*What to produce*.
Among the entries below, count the lines with "section" in them and state the total without comment.

*Task inputs*.
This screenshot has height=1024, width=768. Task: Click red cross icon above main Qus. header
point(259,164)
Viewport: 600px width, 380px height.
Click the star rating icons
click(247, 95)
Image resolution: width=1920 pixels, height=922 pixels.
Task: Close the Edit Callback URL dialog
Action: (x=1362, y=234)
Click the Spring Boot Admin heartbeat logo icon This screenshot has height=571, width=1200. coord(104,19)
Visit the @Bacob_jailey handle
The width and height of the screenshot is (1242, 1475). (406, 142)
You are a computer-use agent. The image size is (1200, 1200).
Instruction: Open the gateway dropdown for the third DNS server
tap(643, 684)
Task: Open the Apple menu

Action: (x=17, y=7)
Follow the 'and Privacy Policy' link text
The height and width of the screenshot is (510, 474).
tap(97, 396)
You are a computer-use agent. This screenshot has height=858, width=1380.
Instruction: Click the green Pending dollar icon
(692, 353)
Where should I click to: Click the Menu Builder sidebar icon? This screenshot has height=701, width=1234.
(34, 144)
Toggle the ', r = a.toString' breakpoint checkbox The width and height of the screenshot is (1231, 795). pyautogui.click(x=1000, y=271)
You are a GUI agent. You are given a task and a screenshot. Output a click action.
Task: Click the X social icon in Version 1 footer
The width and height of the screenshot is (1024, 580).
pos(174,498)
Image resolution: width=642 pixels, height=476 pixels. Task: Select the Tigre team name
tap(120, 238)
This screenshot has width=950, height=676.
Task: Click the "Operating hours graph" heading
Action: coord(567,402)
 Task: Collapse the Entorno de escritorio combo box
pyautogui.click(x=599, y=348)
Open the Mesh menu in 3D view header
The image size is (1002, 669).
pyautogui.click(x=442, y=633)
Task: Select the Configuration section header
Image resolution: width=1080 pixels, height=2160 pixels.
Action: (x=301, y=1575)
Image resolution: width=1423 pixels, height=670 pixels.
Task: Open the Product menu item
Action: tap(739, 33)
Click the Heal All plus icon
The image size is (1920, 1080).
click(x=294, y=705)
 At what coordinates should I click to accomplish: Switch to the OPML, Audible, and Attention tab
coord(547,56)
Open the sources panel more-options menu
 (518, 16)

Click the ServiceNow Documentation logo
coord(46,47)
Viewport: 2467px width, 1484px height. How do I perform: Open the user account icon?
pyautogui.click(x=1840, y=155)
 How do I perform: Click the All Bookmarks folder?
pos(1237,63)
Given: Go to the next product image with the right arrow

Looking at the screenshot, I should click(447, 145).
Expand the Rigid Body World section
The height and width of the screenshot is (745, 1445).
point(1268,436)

*Written reply*.
2